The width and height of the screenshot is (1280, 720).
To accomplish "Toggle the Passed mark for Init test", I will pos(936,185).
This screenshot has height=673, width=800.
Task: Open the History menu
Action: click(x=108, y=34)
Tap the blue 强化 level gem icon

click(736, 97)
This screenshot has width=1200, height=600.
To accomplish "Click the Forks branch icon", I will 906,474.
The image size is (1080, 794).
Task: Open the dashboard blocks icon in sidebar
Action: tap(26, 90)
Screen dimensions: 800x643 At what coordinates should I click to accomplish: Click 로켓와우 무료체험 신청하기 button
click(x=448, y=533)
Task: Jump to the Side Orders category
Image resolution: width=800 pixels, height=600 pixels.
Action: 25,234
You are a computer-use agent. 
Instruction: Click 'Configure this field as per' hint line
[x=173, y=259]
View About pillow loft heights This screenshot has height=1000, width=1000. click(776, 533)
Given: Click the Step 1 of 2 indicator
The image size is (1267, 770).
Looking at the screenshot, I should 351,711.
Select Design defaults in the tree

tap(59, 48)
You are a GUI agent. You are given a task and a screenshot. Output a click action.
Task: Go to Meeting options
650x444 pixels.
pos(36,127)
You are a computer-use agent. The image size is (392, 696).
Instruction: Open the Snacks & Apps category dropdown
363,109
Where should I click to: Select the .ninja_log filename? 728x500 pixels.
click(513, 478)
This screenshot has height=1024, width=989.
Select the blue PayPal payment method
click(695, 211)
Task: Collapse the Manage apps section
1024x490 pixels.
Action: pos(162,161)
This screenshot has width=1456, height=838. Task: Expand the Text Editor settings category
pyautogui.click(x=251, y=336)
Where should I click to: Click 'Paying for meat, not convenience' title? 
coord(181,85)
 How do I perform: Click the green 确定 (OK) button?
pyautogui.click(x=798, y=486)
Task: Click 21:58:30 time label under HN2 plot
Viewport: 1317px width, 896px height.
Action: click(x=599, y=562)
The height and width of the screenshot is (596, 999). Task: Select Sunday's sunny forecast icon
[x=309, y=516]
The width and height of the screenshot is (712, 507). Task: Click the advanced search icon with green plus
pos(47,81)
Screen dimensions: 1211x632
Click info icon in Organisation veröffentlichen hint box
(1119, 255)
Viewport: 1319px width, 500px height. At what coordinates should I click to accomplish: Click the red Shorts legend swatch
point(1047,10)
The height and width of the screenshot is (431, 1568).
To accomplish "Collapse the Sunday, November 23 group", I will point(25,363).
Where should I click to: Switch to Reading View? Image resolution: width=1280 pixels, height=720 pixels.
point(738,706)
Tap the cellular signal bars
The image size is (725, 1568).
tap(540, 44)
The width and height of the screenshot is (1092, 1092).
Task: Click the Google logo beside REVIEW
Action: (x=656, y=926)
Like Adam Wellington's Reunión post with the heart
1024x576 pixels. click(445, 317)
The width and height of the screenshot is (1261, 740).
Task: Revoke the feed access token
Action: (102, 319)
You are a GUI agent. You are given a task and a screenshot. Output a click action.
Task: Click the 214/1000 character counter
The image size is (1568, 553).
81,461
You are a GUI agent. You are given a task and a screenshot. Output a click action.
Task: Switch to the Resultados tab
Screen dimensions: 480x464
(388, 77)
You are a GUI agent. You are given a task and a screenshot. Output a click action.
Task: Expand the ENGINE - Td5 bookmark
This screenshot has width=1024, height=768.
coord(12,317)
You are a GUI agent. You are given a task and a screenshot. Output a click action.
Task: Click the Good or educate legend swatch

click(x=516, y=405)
——
→ **Exercise**
The job here is to find each line above with the word "Collapse" and copy it.

→ **Reply to the task**
Task: Collapse the Manage apps section
To accomplish "Collapse the Sunday, November 23 group", I will point(25,363).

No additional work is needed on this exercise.